Cela vaut a fortiori dans un contexte de forte recrudescence de l’antisémitisme, dans une France où l’ensemble des Juifs assassinés au cours des vingt dernières années sont tous, sans exception, tombés sous les coups d’islamistes. Que l’on songe aux enfants de l’école Ozar Hatorah de Toulouse en mars 2012 et à leur père, aux quatre personnes tuées à l’Hypercacher de Vincennes en janvier 2015, à Mireille Knoll, lardée de coups de couteau en mars 2018, un an après Sarah. Et depuis, voilà encore que, en 2022, deux Juifs français, René Hadjadj, défenestré, et Eliahou Haddad, massacré à la hache, ont été assassinés (comme Sarah et comme Mireille Knoll) par leurs voisins musulmans passablement radicalisés.

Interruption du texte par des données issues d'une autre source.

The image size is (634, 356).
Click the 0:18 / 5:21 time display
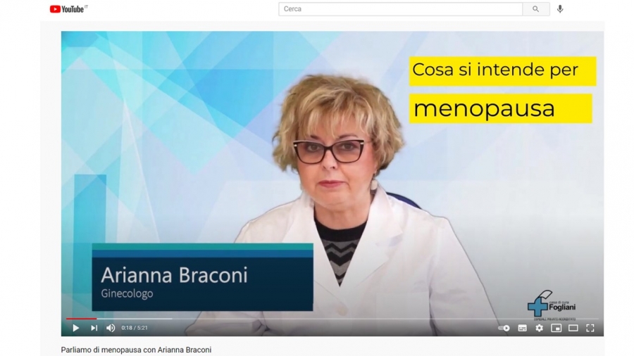coord(135,328)
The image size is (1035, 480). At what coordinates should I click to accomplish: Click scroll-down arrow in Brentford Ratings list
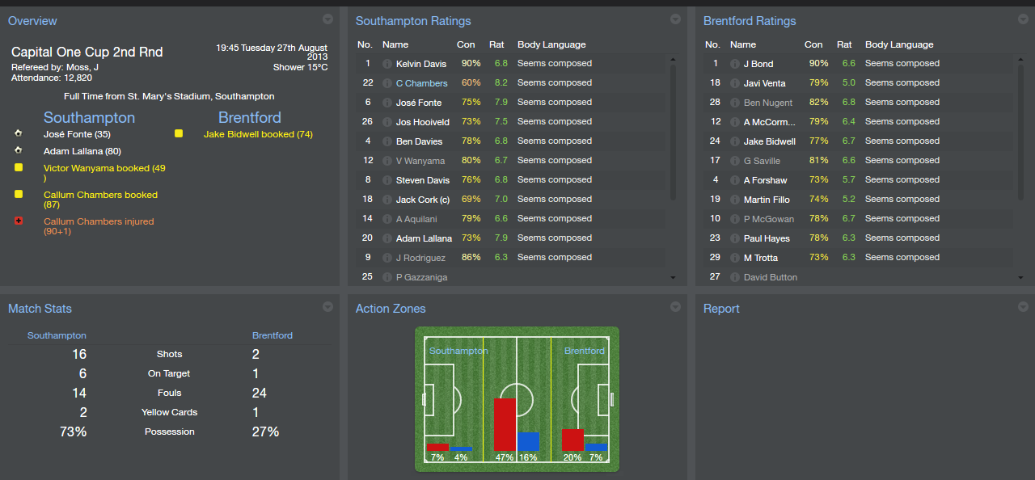[x=1020, y=277]
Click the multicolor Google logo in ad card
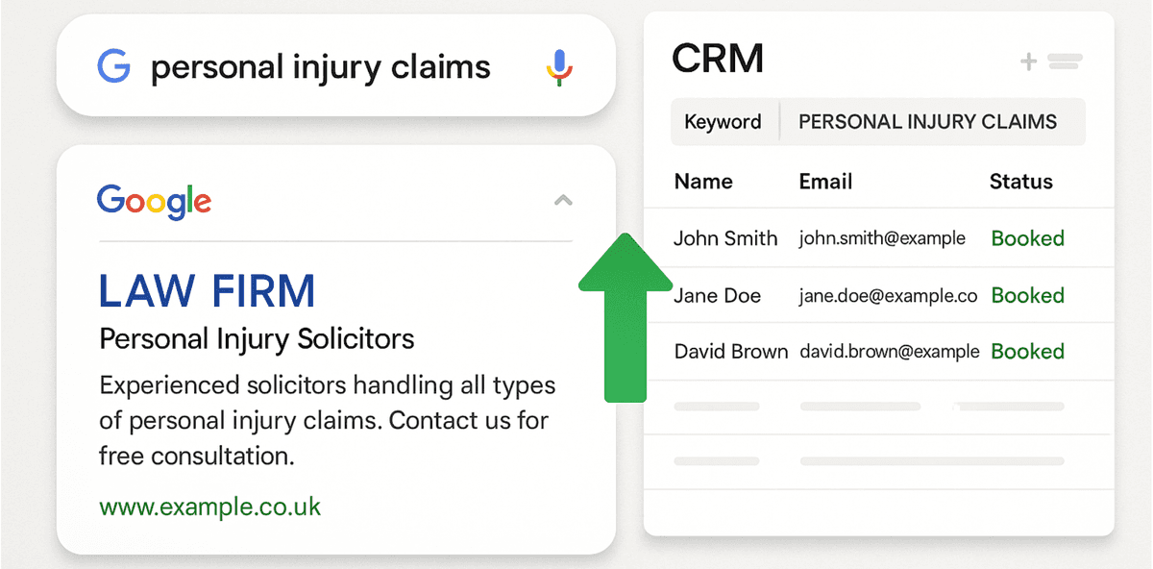Screen dimensions: 1153x569 point(154,201)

Ne nous a-t-on pas assuré, en 2017, que déresponsabiliser un meurtrier antisémite et islamiste n’équivaudrait en rien à délivrer un permis de tuer à d’autres cerveaux tout aussi inspirés ?
Le choix de la vie
Et ainsi, « quelque chose nous incombe », écrivait Vladimir Jankélévitch dans L’Imprescriptible, car « les massacrés n’ont plus que nous pour penser à eux. Si nous cessions d’y penser, nous achèverions de les exterminer, et ils seraient anéantis définitivement. Les morts dépendent entièrement de notre fidélité […]. Le passé a besoin qu’on l’aide, qu’on le rappelle aux oublieux, aux frivoles et aux indifférents ». Cet ouvrage s’adresse avant tout à ces derniers, car les accommodements, la complaisance ou le déni, face à cette espérance trahie qui s’appelait Sarah Halimi, ne nous sont plus permis, à nous Juifs et non-Juifs. Puisse-t-il inviter à un triple devoir, bien résumé ici par l’historien Henry Rousso : un devoir de mémoire (fidélité), un devoir d’histoire (éducation) et un devoir de résistance (survie), tant il en va de l’avenir même de nos démocraties.
C’est la raison pour laquelle la démarche de Guy Bensoussan relève de la « réparation du monde » (tikkoun olam), une notion centrale dans le judaïsme, s’agissant de rendre à Sarah Halimi un visage et une vie, comme de restituer à son affaire sa dimension d’alarme à laquelle nous serions bien inspirés de prêter l’oreille. Nous lui devons au moins cela.
La Bible nous dit : « Voici, Je place devant toi la vie et la mort, et tu choisiras la vie », pour nous enjoindre de faire aujourd’hui, en hommage au docteur Sarah Halimi, le choix de la vie. Ce qui signifie qu’elle restera présente à nous, à condition que nous restions présents à elle, à sa mémoire.Mais aussi à l’enseignement que sa mort tragique nous lègue, si toutefois nous trouvons le courage politique et intellectuel de le recevoir.
À nous, aujourd’hui, de faire le choix de la vie.